Die in Zug domizilierte Klesch Group wird das europäische Stahlgeschäft der indischen Tata-Gruppe einer Due Diligence unterziehen und bei positivem Ergebnis das Geschäft kaufen. In einer Pressemitteilung schreibt Klesch, man habe dazu mit den Indern eine Übereinkunft (Memorandum of Understanding) unterzeichnet. Beim möglichen Deal geht es um diverse Stahlwerke in Grossbritannien, aber auch um Fabriken in Frankreich und Deutschland.

Tatas Europadivision im Stahlbereich «Long Products Europe» beschäftigt rund 6500 Mitarbeiter. Gesamthaft beschäftigt Tata in Europa etwa 30'500 Personen. Der indische Konzern ist der zweitgrösste Stahlproduzent Europas.

Branche droht Schlimmes

Milliardär A. Gary Klesch, Gründer und Vorsitzernder der Klesch Group, gibt sich erfreut: «Wir glauben, es existiert ein Wachstumsmarkt für die erstklassigen Erzeugnisse von Long Products Europe.» Analysten hoffen, dass Tata ihr Europa-Geschäft nicht unter Preis verkauft. Fakt ist, dass die Europa-Division bisher diverse Restrukturierungen hinter sich hat.

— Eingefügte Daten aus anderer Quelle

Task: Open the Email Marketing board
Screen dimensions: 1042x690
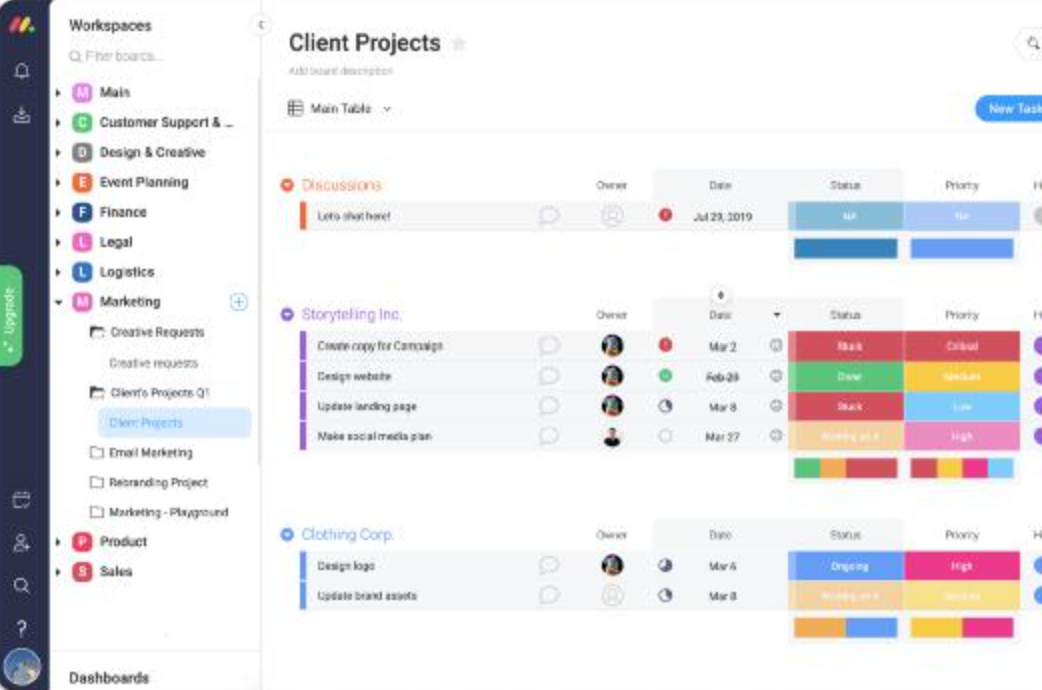Action: coord(150,453)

Die Stahlbranche als Ganzes sieht sich in Europa mit grössten Schwierigkeiten konfrontiert. Es droht ein Jobgewitter. Der neue Präsident des Branchen-Weltverbandes Wolfgang Eder stimmt die Industrie auf massive Stellenstreichungen ein: «Der Anpassungsprozess wird schmerzlich sein, er ist längst überfällig.» Die Branche kämpft mit sinkenden Preisen und hohen Rohstoff- und Energiekosten.